Reportings
Мобильная, резкая, ироничная. В вечном движении - скорость мысли колоссальная. Журналист, редактор.
Аргументы кончаются на стрингах
Практически все артисты отличаются вопиющей небрежностью к своему внешнему виду. Нет, я не о макияже, укладке, платьях, маникюре, фигуре и прочем. Тут у большинства из них все на 7 с плюсом из пяти возможных. Я о том, что им совершенно безразлично, в чем ходить в гримерке. Причем, ладно бы артист там был один-одинешенек. Нет. Обычно гримерку населяют помощники, пиарщики, гримеры, журналисты и случайно зашедший электрик с проводом в руках и лампочкой в зубах. И артист, а тем паче артистка, плюя на всю эту теплую компанию, расхаживает по своей территории в колготках. И без них. И хорошо если в трусах. И в чем-нибудь, прикрывающем верх. Ну привыкли они, чего стесняться-то, все свои. Не сосчитать, сколько я видела сильных и известных мира всего «в безбелье», как говорят в народе. Даже не уговаривайте, все равно не расскажу, у кого кривые ноги, а у кого целлюлит. Эта тайна уйдет со мной. В общем, такое вступление у этой истории. Ну чтоб вы понимали.
А история такая. Снимали мы однажды одну артистку. Привезли ей на съемку много платьев, она должна была их все померить, сказать, какие ей подходят, нравятся и лучше сидят. А были мы при этом, надо сказать, в странном месте. Ровно за нами находилась стеклянная стена в пол, а за ней шел конгресс каких-то почему-то ботаников. То есть со всей страны в эту комнату со стеклянной стеной съехались специалисты по вакуолям и цитогенезу (что бы это ни значило). Они сидели вокруг стола и слушали докладчика, который рассказывал страшно познавательное («И тема интересная – что-то там в носу» М. М. Жванецкий).

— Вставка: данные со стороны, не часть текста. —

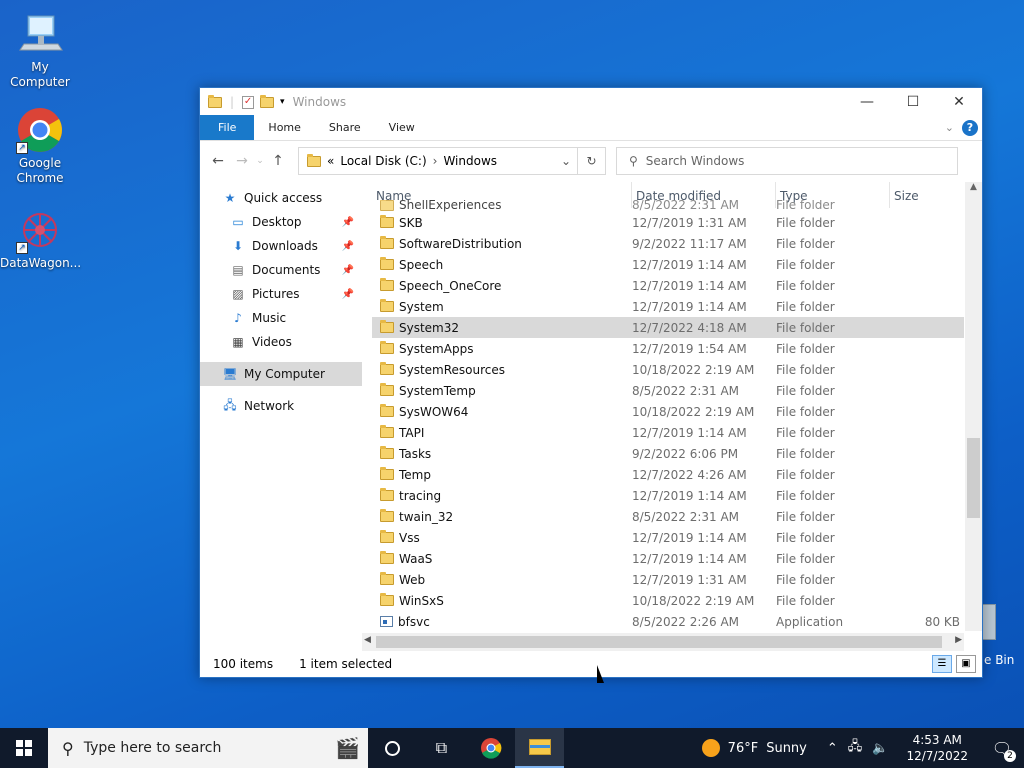 The width and height of the screenshot is (1024, 768). Describe the element at coordinates (330, 161) in the screenshot. I see `breadcrumb-overflow: «` at that location.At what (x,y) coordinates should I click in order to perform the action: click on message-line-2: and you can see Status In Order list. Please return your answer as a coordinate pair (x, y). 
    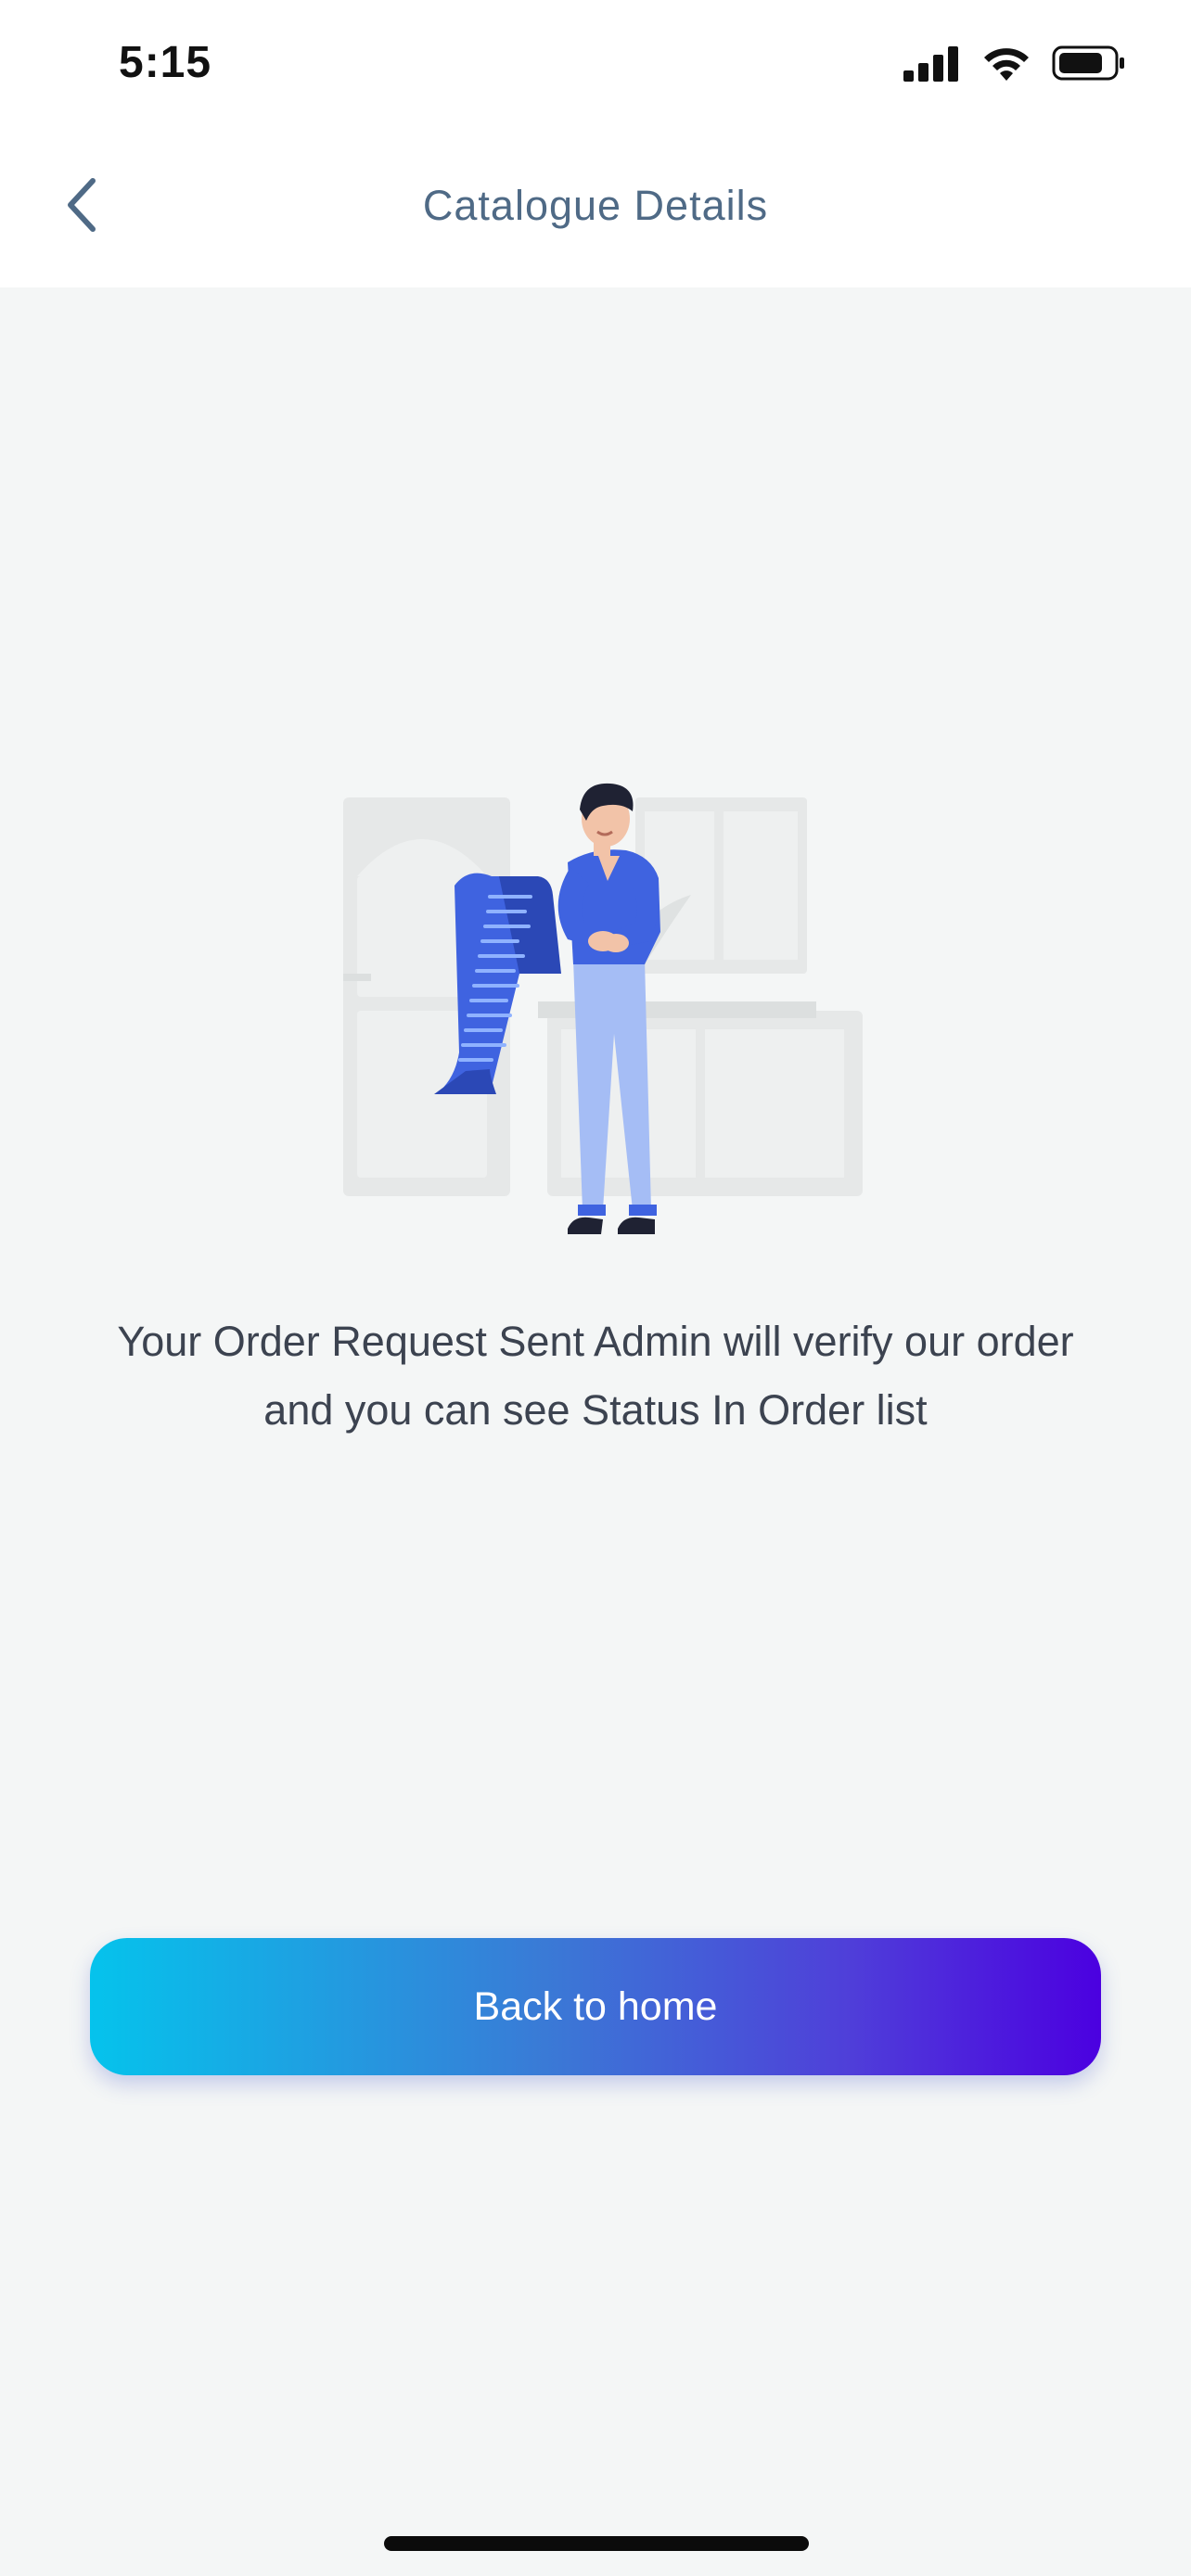
    Looking at the image, I should click on (596, 1410).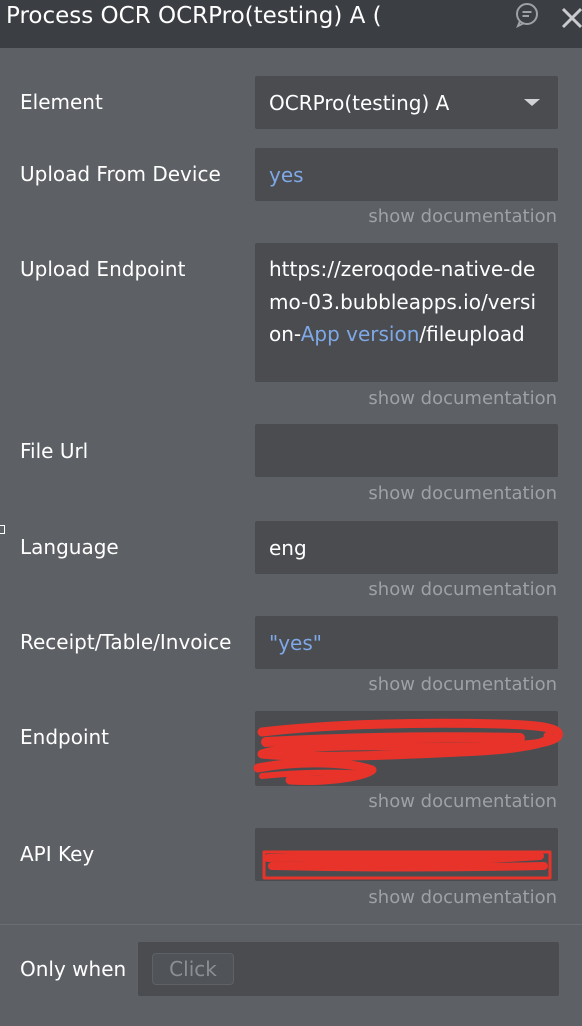 The image size is (582, 1026). Describe the element at coordinates (2, 530) in the screenshot. I see `resize-handle` at that location.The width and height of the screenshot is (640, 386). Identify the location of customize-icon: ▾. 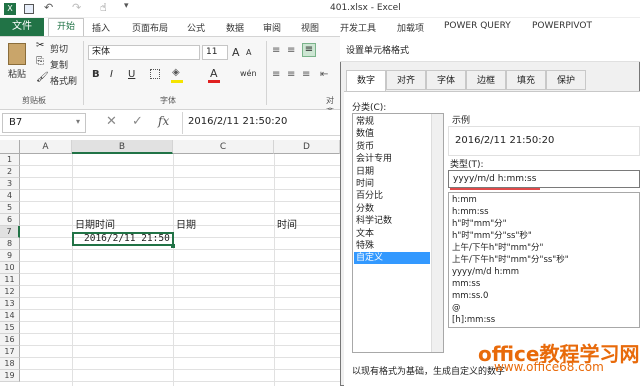
(126, 6).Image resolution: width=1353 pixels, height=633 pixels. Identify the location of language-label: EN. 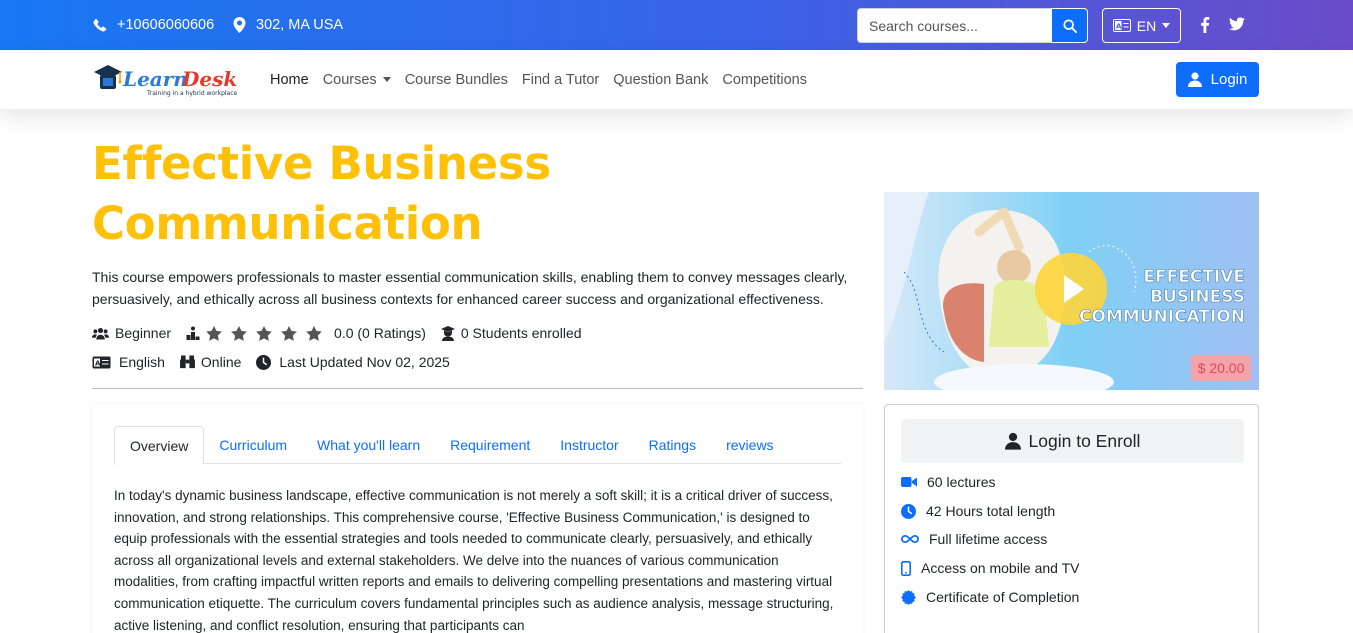
(1146, 26).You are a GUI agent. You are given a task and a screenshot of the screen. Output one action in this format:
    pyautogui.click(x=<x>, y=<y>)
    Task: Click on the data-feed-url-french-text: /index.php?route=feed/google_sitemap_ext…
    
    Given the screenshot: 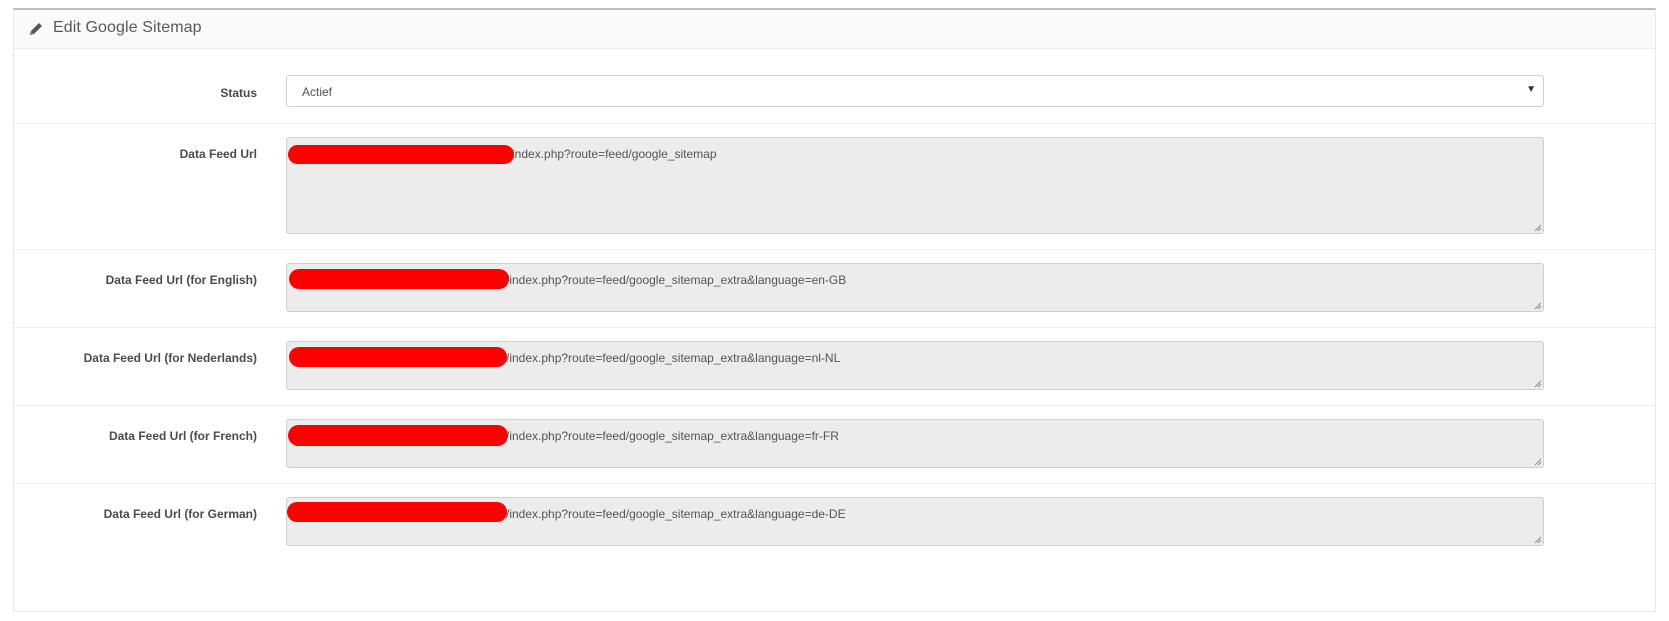 What is the action you would take?
    pyautogui.click(x=672, y=436)
    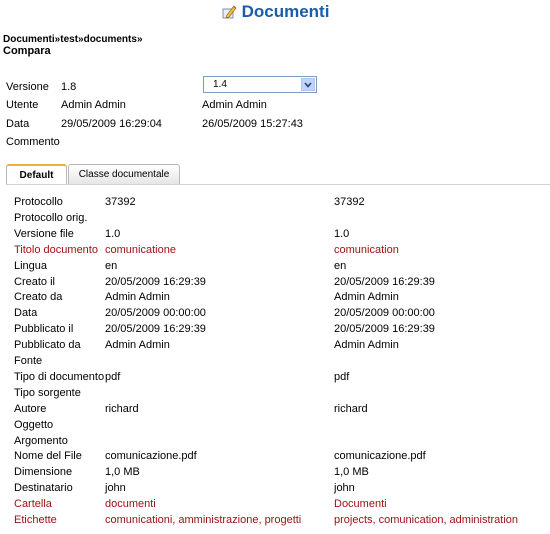 Image resolution: width=550 pixels, height=534 pixels. I want to click on field-value-v1: richard, so click(122, 408).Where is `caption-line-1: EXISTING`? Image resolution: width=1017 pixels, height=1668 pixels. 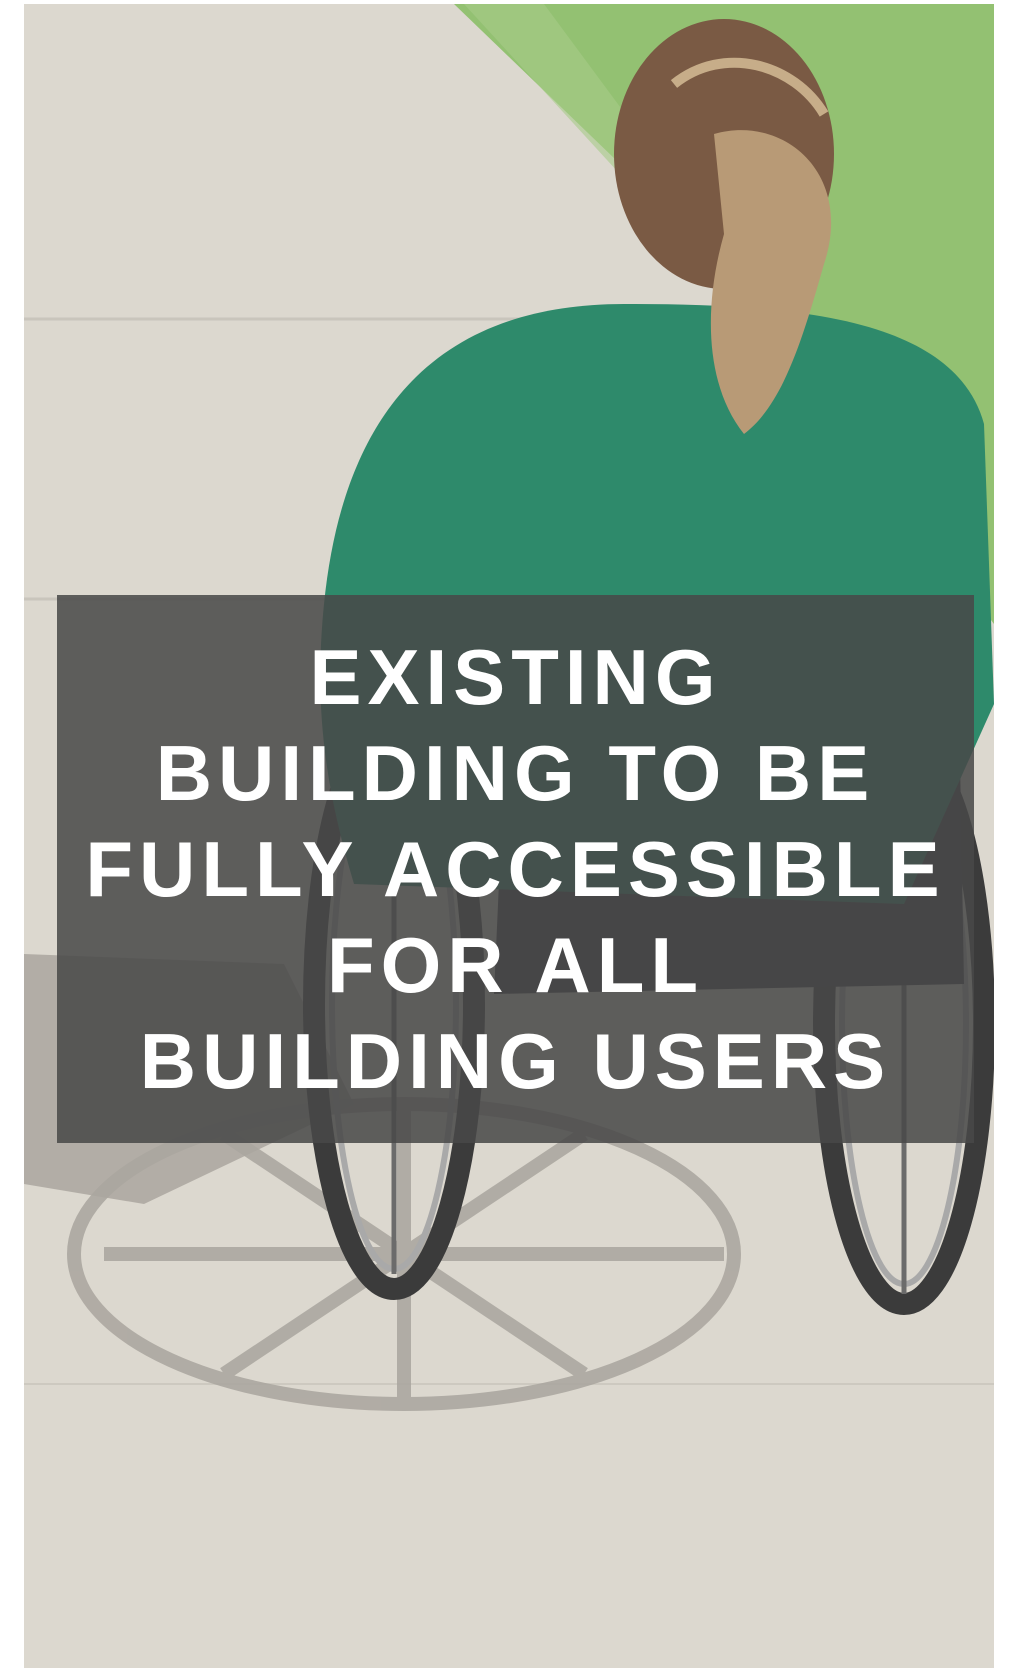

И докладчик, и слушатели были одинаково нечесаны, одеты в одинаковые коричневые штаны участников клуба «Высокая талия», блестели лысинами, очками в толстых оправах, замотанных изолентами. В общем, ботаники. А стена стеклянная. А за нею – мы. И, главным образом, артистка. Она примеряет платья, как вы помните. Она в красных стрингах и боле на ней ничего нет. А чего, все ж свои? И вот, перемерив платья, артистка начинает краситься. Вот как была, в стрингах и без ничего. Потом она начинает ходить, наклоняться, поворачиваться и искать свои туфли. Потом она примеряет шляпки. Вертясь уже во все возможные стороны и будучи по-прежнему только в стрингах. В комнате я (человек, привычный ко всему), стилист – он вообще уже ни на что давным-давно не реагирует, практически как Азазелло, и фотограф, у которого какое-то чувство стыда все-таки еще осталось, но он профессионал и умело его прячет.
А за спиной ботаники. С вакуолями. Сначала кто-то из них обернулся в нашу сторону. Потом его сразил столбняк. Глядя на него, заволновались все остальные. А артистка в стрингах. В шляпке. И красных «шпильках». У ботаников запотели очки. Цитогенез был в секунду начисто стерт из памяти. Докладчик потерял нить беседы. Через пять минут никто из них уже даже не пытался вспомнить, зачем приехал в Москву и зачем до этого учился в ВУЗе и писал диссертацию. И, скорее всего, кого-нибудь из них хватил бы удар, но от того, что ботаники слишком часто выдыхали, запотело стекло, отделяющее мужчин от артистки в стрингах, она как бы постепенно скрылась в тумане, ученые попили водички, а мы быстренько одели девушку и отправились от греха подальше на съемку.